Turismo: schede

20/09/2005
    domenica 18 settembre, 2005

    TURISMO – pagina 18

    I fattori critici

      Prezzi troppo alti

        La competitività dei servizi. L’offerta turistica italiana soffre sempre di più il confronto di convenienza con gli altri Paesi a causa del fatto che i prezzi del settore turistico in rapporto alla qualità dei servizi offerti sono percepiti come poco vantaggiosi. Italiani e stranieri riducono la presenza nel Belpaese e puntano su mete più vantaggiose.
        Secondo i dati Wttc la graduatoria in base all’indice di competitività dell’offerta italiana, che tiene conto dei prezzi, vede il nostro Paese in 17a posizione al di sotto della Spagna. L’indagine Csc sottolinea inoltre che l’offerta ricettiva italiana, per quanto riguarda i prezzi, è penalizzata dalla mancanza, a causa della normativa sugli hotel, di strutture a basso costo molto diffuse invece negli altri principali Paesi. Gli hotel di Milano sono molto più cari di Madrid e Francoforte.

          Tanti hotel ma piccoli

            La struttura ricettiva. In dieci anni su circa 36mila hotel in attività, secondo le stime CsC, si è avuta una riduzione di circa 10mila struttura di fascia bassa, tra una e due stelle, mentre sono in aumento i tre e i quattro stelle. I 5 stelle contano 80 nuove strutture, ma il numero complessivo (un paio di centinaia) resta esiguo. La metà circa della struttura alberghiera italiana è caratterizzata da hotel a tre stelle che però denotano in media un rapporto di prezzo alto. La disponibilità di camere, circa un milione, è frammentata. La media si attesta su poco meno di 30 stanze disponibili per hotel. Molto bassa la diffusione di sistemi di prenotazione via Internet. Ma è sconto aperto tra le Regioni e il Governo sul megaportale turistico nazionale da 140 milioni di euro.

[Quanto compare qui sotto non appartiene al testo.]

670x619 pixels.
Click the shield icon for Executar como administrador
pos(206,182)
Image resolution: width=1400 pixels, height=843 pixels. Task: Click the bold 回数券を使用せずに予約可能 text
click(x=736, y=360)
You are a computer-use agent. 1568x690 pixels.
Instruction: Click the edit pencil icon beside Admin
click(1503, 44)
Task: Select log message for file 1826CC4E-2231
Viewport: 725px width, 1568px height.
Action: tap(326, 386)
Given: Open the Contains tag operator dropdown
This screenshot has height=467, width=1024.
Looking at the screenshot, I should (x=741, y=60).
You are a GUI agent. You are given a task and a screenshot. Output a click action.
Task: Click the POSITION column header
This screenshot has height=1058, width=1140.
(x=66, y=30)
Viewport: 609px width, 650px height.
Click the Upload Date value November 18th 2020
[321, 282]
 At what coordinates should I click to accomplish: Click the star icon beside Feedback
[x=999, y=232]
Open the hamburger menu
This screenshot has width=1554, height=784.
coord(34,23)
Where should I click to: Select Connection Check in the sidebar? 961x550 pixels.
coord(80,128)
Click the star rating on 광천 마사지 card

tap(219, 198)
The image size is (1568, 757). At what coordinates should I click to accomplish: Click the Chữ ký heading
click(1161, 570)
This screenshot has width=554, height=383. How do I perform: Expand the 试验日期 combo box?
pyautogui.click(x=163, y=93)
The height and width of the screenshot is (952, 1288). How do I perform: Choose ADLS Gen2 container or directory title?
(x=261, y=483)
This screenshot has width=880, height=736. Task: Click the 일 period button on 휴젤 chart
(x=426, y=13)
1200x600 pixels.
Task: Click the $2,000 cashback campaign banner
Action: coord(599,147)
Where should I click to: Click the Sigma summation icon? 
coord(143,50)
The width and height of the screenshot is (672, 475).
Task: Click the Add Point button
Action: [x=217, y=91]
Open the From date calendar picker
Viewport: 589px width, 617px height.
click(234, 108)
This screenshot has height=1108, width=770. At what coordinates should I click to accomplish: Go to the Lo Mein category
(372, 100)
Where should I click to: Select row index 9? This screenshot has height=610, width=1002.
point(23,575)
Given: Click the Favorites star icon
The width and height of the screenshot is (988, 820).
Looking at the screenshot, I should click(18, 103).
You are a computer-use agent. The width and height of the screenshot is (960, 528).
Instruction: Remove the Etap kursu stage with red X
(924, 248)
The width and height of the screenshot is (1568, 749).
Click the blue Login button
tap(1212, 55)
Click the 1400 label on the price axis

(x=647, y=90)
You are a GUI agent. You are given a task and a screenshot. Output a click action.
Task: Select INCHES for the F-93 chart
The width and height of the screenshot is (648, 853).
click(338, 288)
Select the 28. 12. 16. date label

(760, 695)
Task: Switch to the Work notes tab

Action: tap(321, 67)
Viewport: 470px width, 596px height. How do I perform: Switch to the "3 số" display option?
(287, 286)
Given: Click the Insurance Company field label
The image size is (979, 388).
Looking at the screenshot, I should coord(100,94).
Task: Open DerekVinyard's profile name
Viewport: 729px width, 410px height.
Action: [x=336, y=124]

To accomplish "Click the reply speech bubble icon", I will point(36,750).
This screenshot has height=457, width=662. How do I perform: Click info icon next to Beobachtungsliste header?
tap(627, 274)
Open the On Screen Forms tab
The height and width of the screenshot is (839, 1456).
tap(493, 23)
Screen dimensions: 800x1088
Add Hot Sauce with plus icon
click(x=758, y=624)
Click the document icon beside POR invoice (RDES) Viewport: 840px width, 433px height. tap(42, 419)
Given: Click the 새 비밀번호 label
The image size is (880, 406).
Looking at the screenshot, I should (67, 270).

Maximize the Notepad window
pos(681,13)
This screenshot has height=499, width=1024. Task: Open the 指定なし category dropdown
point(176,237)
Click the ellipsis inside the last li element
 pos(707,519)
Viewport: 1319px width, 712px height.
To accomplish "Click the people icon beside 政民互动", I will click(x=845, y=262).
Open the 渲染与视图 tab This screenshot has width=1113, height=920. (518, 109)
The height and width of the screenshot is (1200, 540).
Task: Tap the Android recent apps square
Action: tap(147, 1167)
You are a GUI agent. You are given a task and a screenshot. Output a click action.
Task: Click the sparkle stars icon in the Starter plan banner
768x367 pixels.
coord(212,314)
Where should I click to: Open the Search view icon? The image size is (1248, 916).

              Pochi fondi alla cultura

                Gli interventi per i poli artistici. Le città d’arte e le aree archeologiche costituiscono, insieme al balneare, i perni dell’offerta turistica italiana. Messa a confronto con altri importanti partner europei l’Italia, secondo una recente ricognizione del Tci, esce con le ossa praticamente rotte. La spesa pubblica per beni e attività culturali (circa 3,3 miliardi di euro) è superiore solo a quella della Spagna ma nettamente inferiore a quello della Francia o della Germania. Guardando però alla quota degli investimenti in rapporto al Pil emerge che l’Italia (insieme con la Francia) spunta un misero 0,16% mentre la Spagna (0,35%) e la Germania (0,39%) fanno davvero molto meglio. Non mancano poi i paradossi; ci sono più visitatori a Gardaland nell’arco di un anno che agli scavi di Pompei.

                  I nodi da sciogliere

                  La sicurezza

                    Il controllo del territorio. Il problema si intreccia con i ritardi dell’industria turistica nel Mezzogiorno e con le problematiche di tipo ambientale. L’emergenza criminalità in regioni come Campania, Calabria, Puglia e Sicilia, in particolare, costituisce un costante motivo di allarme per gli operatori locali e per la domanda turistica potenziale. A ciò si aggiunge il fatto che vengono meno sufficienti livelli di certezze per gli investitori nel business turistico, sia italiani sia stranieri. Il Mezzogiorno invece per sfruttare le potenzialità avrebbe bisogno di una massiccia iniezione di investimenti visto che le strutture ricettive sono concentrate nel Centro Nord ( quasi i tre quarti del totale) servite dalle infrastrutture di trasporto con i livelli di efficienza più elevati.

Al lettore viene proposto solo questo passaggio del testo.